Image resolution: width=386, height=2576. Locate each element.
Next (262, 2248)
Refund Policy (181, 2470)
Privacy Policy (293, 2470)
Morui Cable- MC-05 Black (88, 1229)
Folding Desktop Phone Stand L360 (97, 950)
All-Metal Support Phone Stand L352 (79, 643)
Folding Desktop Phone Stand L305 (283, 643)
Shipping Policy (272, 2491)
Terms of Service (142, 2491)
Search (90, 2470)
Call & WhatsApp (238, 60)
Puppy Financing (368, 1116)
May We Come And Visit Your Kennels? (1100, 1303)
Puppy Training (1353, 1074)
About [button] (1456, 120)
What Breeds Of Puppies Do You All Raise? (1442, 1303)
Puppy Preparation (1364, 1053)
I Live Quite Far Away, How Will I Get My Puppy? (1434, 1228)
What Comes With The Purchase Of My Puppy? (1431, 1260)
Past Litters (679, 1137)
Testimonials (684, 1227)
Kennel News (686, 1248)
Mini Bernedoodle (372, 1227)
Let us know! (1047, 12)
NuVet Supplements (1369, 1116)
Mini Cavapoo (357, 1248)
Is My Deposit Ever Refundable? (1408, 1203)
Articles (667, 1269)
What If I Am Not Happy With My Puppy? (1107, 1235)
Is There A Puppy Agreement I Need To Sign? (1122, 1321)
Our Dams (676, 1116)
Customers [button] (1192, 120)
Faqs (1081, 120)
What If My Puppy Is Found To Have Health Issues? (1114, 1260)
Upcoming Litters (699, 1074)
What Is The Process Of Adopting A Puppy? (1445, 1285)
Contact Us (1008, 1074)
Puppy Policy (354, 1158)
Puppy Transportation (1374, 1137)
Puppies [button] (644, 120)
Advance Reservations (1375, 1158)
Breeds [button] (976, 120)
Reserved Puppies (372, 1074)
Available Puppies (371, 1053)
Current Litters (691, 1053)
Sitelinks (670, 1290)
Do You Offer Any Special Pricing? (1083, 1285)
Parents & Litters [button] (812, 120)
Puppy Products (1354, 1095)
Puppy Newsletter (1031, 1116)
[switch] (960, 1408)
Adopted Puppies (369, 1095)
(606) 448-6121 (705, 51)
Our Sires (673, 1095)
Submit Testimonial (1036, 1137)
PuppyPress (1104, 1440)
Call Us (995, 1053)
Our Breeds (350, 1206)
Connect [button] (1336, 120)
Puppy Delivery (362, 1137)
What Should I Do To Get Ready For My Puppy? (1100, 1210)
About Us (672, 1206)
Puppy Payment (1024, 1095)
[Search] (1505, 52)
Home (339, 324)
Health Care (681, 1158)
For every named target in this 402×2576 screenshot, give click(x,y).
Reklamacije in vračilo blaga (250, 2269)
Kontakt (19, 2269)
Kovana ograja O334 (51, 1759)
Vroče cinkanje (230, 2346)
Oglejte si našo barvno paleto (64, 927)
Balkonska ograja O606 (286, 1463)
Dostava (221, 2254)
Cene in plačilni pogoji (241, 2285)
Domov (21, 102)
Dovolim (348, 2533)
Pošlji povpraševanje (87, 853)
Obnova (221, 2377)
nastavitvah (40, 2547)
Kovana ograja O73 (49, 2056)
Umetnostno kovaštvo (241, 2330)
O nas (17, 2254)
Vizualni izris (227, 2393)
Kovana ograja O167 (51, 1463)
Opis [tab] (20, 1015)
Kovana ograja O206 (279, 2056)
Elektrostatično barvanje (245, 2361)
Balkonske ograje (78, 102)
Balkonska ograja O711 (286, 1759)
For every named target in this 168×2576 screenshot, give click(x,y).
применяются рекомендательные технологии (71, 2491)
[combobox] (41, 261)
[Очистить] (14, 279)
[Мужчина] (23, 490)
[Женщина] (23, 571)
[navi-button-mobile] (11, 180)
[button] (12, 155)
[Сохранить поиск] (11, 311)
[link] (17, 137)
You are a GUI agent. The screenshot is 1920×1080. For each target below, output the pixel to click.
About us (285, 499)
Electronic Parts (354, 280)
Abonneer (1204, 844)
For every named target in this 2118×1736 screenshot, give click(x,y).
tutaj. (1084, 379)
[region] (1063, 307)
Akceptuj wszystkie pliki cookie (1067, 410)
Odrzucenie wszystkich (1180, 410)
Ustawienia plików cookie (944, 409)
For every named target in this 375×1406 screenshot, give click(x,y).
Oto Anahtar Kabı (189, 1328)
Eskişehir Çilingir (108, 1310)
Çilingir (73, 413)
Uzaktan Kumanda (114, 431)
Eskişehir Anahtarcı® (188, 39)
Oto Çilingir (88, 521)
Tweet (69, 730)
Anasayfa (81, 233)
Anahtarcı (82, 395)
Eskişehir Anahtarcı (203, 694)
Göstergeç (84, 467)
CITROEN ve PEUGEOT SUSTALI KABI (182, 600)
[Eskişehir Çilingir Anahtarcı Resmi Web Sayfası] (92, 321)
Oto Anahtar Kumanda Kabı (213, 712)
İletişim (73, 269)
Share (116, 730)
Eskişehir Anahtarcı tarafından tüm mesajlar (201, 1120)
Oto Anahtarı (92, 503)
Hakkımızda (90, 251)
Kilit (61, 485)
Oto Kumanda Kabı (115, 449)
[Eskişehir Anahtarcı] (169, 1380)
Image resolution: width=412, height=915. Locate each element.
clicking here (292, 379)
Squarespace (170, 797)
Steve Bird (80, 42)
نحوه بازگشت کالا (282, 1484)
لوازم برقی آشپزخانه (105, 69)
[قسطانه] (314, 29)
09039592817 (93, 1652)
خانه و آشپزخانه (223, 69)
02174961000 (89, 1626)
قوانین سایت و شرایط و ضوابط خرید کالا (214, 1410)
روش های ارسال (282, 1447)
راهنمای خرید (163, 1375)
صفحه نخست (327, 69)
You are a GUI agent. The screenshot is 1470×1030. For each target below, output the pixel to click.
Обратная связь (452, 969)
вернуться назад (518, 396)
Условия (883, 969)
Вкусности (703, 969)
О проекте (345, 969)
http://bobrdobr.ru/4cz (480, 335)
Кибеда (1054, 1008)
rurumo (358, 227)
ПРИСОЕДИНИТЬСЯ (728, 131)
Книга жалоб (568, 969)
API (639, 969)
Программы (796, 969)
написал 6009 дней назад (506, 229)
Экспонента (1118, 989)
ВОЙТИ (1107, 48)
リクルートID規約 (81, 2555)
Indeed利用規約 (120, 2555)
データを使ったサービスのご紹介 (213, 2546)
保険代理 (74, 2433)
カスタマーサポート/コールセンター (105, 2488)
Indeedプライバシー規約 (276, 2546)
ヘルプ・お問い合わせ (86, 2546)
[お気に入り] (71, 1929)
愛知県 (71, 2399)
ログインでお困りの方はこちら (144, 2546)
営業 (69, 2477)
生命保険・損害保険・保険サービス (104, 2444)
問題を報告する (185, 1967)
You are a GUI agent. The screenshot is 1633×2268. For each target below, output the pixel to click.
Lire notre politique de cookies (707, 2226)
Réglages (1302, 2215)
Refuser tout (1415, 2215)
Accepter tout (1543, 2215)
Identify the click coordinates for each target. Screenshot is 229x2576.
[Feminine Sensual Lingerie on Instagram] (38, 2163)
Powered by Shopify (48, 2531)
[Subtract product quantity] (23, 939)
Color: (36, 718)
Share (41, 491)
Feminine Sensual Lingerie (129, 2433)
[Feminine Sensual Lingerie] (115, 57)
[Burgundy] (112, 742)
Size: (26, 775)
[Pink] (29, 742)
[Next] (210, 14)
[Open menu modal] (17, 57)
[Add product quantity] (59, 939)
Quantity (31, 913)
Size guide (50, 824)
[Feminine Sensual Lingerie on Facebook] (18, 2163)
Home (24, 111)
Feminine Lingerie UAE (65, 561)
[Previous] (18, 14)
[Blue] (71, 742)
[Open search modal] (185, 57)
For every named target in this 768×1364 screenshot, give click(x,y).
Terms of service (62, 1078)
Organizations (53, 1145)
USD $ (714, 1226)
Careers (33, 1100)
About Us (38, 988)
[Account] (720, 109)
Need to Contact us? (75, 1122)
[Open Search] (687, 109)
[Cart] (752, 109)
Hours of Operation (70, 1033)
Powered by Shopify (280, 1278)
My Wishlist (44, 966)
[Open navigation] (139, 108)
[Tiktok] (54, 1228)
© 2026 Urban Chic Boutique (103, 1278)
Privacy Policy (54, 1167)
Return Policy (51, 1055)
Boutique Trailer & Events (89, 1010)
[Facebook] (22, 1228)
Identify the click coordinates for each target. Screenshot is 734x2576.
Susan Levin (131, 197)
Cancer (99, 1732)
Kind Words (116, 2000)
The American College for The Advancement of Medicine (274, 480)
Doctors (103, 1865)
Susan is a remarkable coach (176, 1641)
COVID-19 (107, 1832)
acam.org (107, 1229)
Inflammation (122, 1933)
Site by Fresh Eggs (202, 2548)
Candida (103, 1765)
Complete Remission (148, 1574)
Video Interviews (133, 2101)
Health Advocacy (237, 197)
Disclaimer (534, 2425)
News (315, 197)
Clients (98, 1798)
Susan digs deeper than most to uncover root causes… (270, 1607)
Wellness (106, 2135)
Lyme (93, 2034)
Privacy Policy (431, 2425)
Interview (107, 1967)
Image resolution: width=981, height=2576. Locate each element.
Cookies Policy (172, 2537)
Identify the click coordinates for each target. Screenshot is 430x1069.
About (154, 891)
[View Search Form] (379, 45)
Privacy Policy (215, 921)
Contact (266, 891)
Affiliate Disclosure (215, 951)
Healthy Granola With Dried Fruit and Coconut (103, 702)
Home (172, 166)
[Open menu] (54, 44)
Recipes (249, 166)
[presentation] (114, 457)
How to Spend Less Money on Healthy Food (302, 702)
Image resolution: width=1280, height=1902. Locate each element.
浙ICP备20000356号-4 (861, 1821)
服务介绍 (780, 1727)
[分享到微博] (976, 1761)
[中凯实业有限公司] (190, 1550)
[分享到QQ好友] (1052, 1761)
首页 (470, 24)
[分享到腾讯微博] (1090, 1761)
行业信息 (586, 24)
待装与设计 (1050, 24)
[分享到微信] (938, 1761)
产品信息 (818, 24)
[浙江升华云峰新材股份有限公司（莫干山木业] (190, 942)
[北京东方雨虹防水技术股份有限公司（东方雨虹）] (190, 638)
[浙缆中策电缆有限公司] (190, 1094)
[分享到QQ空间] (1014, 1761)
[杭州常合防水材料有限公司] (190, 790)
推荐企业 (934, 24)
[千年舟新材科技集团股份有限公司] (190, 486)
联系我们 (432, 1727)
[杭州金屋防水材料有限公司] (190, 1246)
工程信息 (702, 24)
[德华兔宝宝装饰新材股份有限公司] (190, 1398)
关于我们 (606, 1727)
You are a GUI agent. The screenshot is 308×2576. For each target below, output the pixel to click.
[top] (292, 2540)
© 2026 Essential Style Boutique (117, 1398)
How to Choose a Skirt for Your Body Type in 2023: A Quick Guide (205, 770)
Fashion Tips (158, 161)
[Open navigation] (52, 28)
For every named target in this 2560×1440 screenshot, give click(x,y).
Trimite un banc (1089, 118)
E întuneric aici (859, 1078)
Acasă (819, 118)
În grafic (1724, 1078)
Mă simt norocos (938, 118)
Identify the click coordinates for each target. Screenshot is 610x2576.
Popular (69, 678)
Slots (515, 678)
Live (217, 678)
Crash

§

WHAT IS NEEDED: Going through the material above, how many lines contain the word "Desktop"? Write only the number.

WORKED SOLUTION: 2